Es impresionante el descaro con el que se hace uso de conceptos que no se entienden, o no  se quieren entender, sólo por adornar un poco con palabras como "quantum" (cuántico), holograma, magnético, frecuencia, electrolitos, o energía, que suenan muy bien y le dan el rigor que le falta a un artículo pseudocientífico. Y ya que estamos, se cita a grandes genios como Einstein, Pitágoras, Aristóteles, Newton, Shakespeare... que en ocasiones no tienen nada que ver, sólo para intentar darle un toque de autoridad al producto. De todas formas, no importa las opiniones de Einstein o de Pitágoras, lo que importa son los hechos y mientras no  se demuestre la «ley de la atracción» lo menos que se puede hacer es dejar de vender esos productos.

Según mi opinión, no hace falta inventarse toda una ley para entender que cuando uno está dispuesto a conseguir un objetivo, aunque sea de forma inconsciente, realiza su actividad diaria de forma que la orienta hacia ese objetivo y es muy probable que lo consiga. (Me siento como Stephen Hawking demostrando que no hace falta apelar a Dios para entender el Universo) Supongo que nuestra protagonista, Rhonda, ya lo sabe, y lo único que ha hecho es lucrarse.
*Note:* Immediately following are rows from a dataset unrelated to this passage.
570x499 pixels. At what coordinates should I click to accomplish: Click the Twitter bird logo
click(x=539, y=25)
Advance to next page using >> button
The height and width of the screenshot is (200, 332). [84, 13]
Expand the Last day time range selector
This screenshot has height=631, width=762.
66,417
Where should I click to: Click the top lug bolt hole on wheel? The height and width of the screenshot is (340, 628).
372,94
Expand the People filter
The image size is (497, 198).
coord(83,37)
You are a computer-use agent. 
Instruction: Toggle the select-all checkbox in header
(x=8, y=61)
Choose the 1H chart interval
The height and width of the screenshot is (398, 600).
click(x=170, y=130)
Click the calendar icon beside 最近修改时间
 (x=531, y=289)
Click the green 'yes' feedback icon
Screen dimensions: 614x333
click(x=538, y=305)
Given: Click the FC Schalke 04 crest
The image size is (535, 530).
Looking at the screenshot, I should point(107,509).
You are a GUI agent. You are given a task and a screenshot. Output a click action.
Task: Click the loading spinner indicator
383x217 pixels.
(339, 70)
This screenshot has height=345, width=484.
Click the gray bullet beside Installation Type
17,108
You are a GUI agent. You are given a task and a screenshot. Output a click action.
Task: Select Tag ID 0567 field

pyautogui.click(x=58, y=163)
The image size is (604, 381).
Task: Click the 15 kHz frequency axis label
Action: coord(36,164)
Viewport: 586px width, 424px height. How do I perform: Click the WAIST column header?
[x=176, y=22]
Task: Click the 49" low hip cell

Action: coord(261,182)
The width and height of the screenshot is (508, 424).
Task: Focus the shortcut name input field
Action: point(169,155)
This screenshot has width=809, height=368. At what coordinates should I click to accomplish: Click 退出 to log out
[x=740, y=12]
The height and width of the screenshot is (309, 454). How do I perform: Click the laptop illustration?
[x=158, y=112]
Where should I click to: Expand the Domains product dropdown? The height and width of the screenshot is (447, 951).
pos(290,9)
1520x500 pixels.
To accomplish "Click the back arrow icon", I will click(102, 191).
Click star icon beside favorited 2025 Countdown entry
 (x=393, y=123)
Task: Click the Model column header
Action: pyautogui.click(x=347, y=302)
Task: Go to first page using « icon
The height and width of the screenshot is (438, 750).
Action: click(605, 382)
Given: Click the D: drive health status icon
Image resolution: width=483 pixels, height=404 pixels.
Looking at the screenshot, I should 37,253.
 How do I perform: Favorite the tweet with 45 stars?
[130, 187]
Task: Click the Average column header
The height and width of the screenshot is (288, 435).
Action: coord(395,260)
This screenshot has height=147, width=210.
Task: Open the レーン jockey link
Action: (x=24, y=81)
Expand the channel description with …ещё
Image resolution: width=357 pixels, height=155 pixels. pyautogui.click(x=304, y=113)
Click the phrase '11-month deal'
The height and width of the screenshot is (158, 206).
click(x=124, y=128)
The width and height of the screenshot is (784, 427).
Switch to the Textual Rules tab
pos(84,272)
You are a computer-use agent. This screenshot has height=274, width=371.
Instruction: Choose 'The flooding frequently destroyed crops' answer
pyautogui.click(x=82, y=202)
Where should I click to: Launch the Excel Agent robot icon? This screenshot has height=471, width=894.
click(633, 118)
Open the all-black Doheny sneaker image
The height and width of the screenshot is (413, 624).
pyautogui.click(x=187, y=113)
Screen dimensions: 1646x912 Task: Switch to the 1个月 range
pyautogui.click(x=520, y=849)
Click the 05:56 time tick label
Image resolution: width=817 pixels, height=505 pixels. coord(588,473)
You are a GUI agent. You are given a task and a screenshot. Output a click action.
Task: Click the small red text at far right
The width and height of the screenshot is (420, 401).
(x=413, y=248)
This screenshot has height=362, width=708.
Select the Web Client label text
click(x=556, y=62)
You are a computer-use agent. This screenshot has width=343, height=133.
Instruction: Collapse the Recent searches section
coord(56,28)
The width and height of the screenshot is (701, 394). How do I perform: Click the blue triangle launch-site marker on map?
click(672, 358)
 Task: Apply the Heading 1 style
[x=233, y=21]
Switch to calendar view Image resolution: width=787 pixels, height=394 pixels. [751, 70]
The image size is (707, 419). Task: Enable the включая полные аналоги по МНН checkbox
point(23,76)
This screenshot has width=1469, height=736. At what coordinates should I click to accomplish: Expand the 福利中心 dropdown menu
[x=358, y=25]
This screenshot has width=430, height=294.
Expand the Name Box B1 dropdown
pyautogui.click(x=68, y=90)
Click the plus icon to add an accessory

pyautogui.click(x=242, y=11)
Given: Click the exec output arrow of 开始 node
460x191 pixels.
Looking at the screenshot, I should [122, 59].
Un argumento a favor de la ley de la atracción es que el cerebro emite ondas a una cierta frecuencia y por tanto estas ondas se pueden usar para atraer sucesos. En parte esto es correcto, las neuronas a causa de las señales eléctricas crean un campo magnético alrededor del cerebro, pero es tan débil que ni si quiera consigue pornernos los pelos del cabello de punta. Lo de atraer sucesos ya ni hablar...

En fin, no hay motivo para seguir: podría, perfectamente, seguir citando textos y textos, cada uno más alocado que el anterior, pero basta con atacar la débil raíz de esta pseudociencia como para hacer tambalear sus pilares. El resto se lo dejo a ustedes.

Por último, añadiría que el libro se vuelve harto repetitivo. Hasta el documental se puede volver repetitivo, a pesar de tener animaciones y numerosas "celebridades" de la metafísica y la filosofía vomitando comentarios sobre la ley de la atracción, incluso podría llegar a parecer un lavado de cerebro. Quizá por eso tenga tanto éxito...

Nota: En ninguna hoja del libro se da una demostración clara, concisa y científicamente testada de que lo prometido por El Secreto es verdad. Por tanto, eso es un punto en contra que reafirma su condición de pseudociencia.